Rafał Wójcicki

Junior Pentester, EXATEL

Is it possible to remain anonymous online?

October 11, 2021

In the following article I will endeavour to show you unusual techniques for finding information about any person, and how seemingly small pieces of information add up to a larger whole, allowing you to obtain even more data about your target.

I would also like to encourage the readers to do a better job of hiding online and managing their data (OPSEC).

I will start with a brief introduction covering some of the main definitions, then move on to not quite common, but very effective methods of searching for information. Towards the end of the article, I will provide you with an interesting example of OSINT.

There are as many methods as there are objectives, therefore I will not describe each and every one of them; even several volumes of books would certainly not be enough for that.
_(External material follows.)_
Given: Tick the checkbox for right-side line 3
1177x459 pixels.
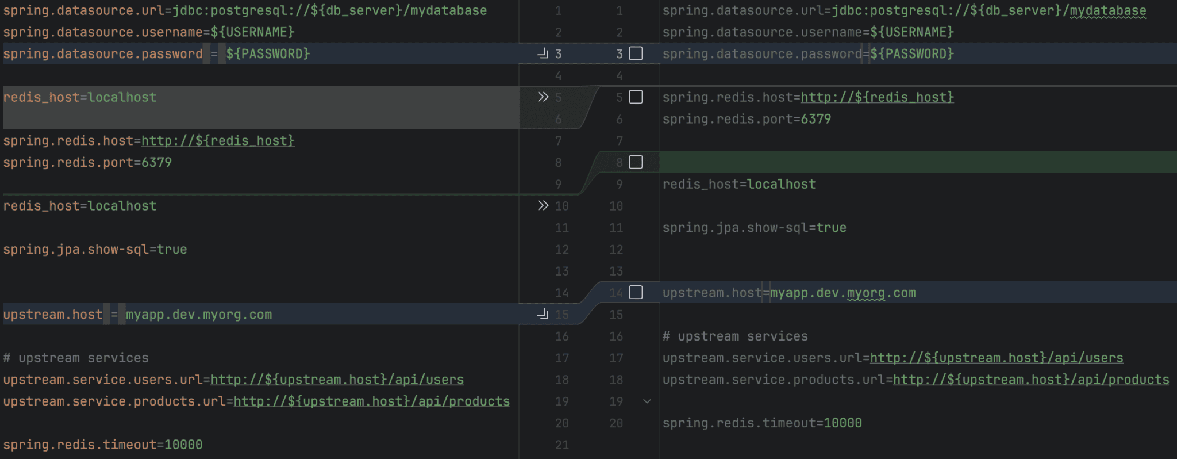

This article was written for information purposes, it calls for OPSEC and can serve as a simple guide for non-technical persons interested in the subject; it may even contain some tidbits for the experienced.

What is OSINT?

OSINT or Open-Source intelligence is, according to many industry experts, the most important step in a well conducted penetration test. OSINT techniques, often referred to as white intelligence, involve gathering information about, for example, a company, employees, facilities, etc. from publicly available data. Very well conducted preliminary survey can often be the only guarantee of success, especially in attacks where a foothold in the system is gained by phishing. An important advantage of the white interview is its passivity (no contact with the target). A person who obtains information in this way is undetectable, at least in most cases. We can also distinguish grey and black intelligence, which I will cover in this publication, but it is worth noting that grey intelligence often balances on the edge of the law, while black intelligence usually already involves obvious violations of it. OSINT techniques are often specific and personalised (tailored to the target), but several main ways of obtaining information can be identified.

What is OPSEC?

In the introduction, I mentioned OPSEC (Operations Security), i.e. the process of managing risks and creating strategies to reveal as little as possible about oneself in order to protect information, the company, the facility or oneself. OPSEC is the answer to white and grey intelligence. It does not exclude it, but complements it. By knowing OSINT methods you can improve your OPSEC and thus benefit the company you work for as well as yourself.

OSINT and Doxing

White intelligence is closely associated with doxing, or revealing private information about a target. OSINT in this case is mainly used to find information about the victim and then, based on that, attempt various attacks to gain as much data as possible. The information obtained is published on websites such as doxbin.org. The aim of doxing is to harm the victim, and the methods used during the attack often go beyond white intelligence. Nevertheless, the two concepts have much in common.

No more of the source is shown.